S.A Bisiaux : « Les immigrés sont contributeurs avant d’être bénéficiaires »

 S.A Bisiaux : « Les immigrés sont contributeurs avant d’être bénéficiaires »

60 idées erronées sur le phénomène de la migration, c’est ce que propose l’ouvrage « En finir avec les idées fausses sur les migrations » publié le 18 mars 2021 aux Éditions de l’Atelier. Porté par les États Généraux des Migrations et réalisé en partenariat avec une vingtaine d’associations et organisations impliquées dans la défense des droits des exilés, le texte, rédigé par Sophie-Anne Bisiaux, s’attache à démonter pièce par pièce les préjugés relayés par les détracteurs de toute politique d’accueil. S’appuyant sur des chiffres, des données et des faits, elle démontre, dans un style limpide, que l’accueil des immigrés est non seulement réalisable, mais surtout souhaitable. Entretien avec l’auteure.

LCDA : Qu’est-ce qui vous a poussé à écrire ce livre ?

# # # # #

Défi A:
Citez mot pour mot le passage de l'entretien sur les migrations qui commence par « 60 idées erronées » et s'achève sur « écrire ce livre ? ».
Défi B:
Poursuivez l'entretien sur les migrations en reprenant juste après sa dernière phrase.

Données fournies:
# # # # #

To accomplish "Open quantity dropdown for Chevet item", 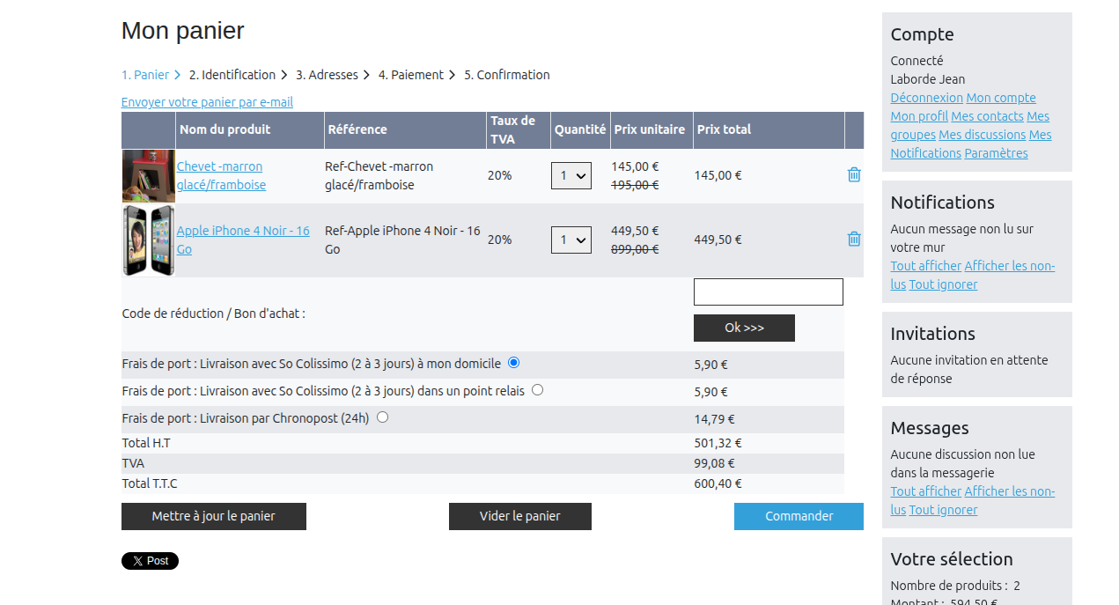I will 571,176.
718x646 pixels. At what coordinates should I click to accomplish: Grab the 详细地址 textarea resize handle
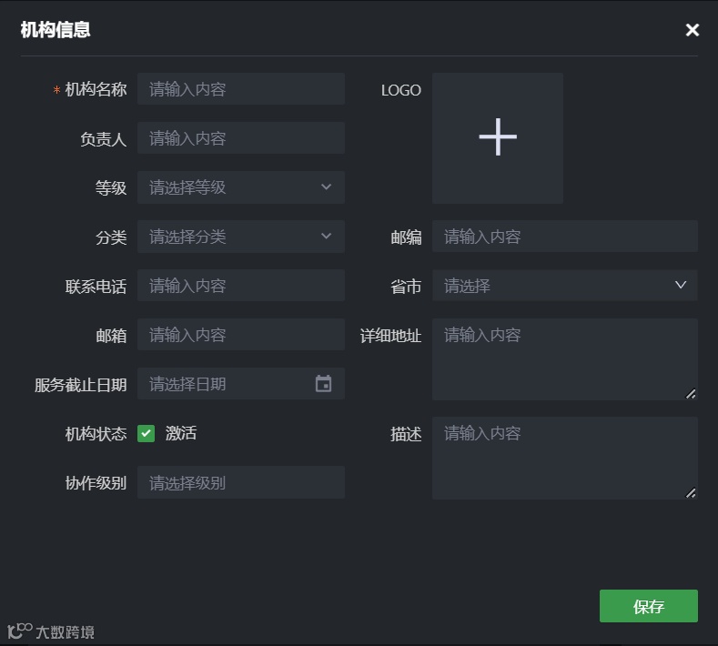[691, 394]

# # # # #

Réponse attendue A:
60 idées erronées sur le phénomène de la migration, c’est ce que propose l’ouvrage « En finir avec les idées fausses sur les migrations » publié le 18 mars 2021 aux Éditions de l’Atelier. Porté par les États Généraux des Migrations et réalisé en partenariat avec une vingtaine d’associations et organisations impliquées dans la défense des droits des exilés, le texte, rédigé par Sophie-Anne Bisiaux, s’attache à démonter pièce par pièce les préjugés relayés par les détracteurs de toute politique d’accueil. S’appuyant sur des chiffres, des données et des faits, elle démontre, dans un style limpide, que l’accueil des immigrés est non seulement réalisable, mais surtout souhaitable. Entretien avec l’auteure.

LCDA : Qu’est-ce qui vous a poussé à écrire ce livre ?

Réponse attendue B:
Sophie-Anne Bisiaux : L’immigration est un sujet fortement politisé, qui revient sur le devant de la scène à chaque élection, donnant lieu à des débats particulièrement clivants. A l’occasion de ces débats fusent généralement dans les discours et les médias une multitude de préjugés sur les migrations venant alimenter les peurs et l’intolérance. Selon un sondage Ifop réalisé fin 2018 concernant le regard des Français sur l’immigration, la moitié des répondants seraient ainsi contre les migrations. Mais lorsqu’on regarde de plus près les résultats de l’enquête, on s’aperçoit que cette opinion défavorable repose sur des idées fausses : trois quarts des Français pensent que l’immigration coûte plus à la France qu’elle ne lui rapporte, deux tiers estiment qu’elle a un effet négatif en matière de sécurité et 61% estiment qu’elle menace la laïcité… autant de représentations totalement erronées. C’est de l’ambition de lutter contre ces préjugés qu’est né le projet de ce livre porté par les Etats généraux des migrations. En déconstruisant les idées fausses véhiculées autour des migrations, dans un style accessible et pédagogique, il s’agit de donner à toutes et tous les moyens de participer à un débat éclairé et dépassionné sur la question.

Pourquoi le phénomène de l’immigration est-il mal perçu ? Quels seraient les responsables dans cette perception négative des migrations ?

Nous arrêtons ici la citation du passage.